(RECORDS FOR PROCESSING Opens)

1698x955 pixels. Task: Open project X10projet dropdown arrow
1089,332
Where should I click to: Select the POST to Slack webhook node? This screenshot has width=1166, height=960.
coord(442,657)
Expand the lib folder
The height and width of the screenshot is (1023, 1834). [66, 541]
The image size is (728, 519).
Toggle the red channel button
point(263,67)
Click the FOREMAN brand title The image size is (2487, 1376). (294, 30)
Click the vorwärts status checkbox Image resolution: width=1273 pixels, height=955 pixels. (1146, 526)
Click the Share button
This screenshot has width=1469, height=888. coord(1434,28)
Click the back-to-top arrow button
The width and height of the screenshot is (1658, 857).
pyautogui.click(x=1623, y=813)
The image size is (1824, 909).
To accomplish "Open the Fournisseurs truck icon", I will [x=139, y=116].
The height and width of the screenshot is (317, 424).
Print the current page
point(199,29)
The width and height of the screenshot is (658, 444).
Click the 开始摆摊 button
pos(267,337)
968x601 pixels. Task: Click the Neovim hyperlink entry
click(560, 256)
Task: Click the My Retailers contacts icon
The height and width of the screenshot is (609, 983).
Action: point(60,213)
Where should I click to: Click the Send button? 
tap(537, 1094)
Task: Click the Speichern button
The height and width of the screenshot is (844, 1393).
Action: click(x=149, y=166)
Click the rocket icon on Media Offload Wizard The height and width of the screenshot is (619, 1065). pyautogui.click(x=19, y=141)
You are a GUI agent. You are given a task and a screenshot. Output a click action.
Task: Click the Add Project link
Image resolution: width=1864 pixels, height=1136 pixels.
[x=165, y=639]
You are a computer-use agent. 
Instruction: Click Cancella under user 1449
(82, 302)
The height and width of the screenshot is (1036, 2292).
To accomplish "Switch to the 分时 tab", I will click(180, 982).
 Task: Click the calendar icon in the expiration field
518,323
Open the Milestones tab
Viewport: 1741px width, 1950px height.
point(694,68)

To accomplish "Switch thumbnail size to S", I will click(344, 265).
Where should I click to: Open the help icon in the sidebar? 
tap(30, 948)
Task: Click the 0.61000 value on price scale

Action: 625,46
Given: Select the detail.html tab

(RECORDS FOR PROCESSING Closes)

*WHAT YOU NEED TO DO*: Beginning with the line that holds "You are a computer-use agent." and ending with the last line of the listing, output every line exactly. Leave out everything else.

*YOUR RESPONSE*:
You are a computer-use agent. 
Instruction: Click Cancella under user 1449
(82, 302)
The height and width of the screenshot is (1036, 2292).
To accomplish "Switch to the 分时 tab", I will click(180, 982).
 Task: Click the calendar icon in the expiration field
518,323
Open the Milestones tab
Viewport: 1741px width, 1950px height.
point(694,68)

To accomplish "Switch thumbnail size to S", I will click(344, 265).
Where should I click to: Open the help icon in the sidebar? 
tap(30, 948)
Task: Click the 0.61000 value on price scale

Action: 625,46
Given: Select the detail.html tab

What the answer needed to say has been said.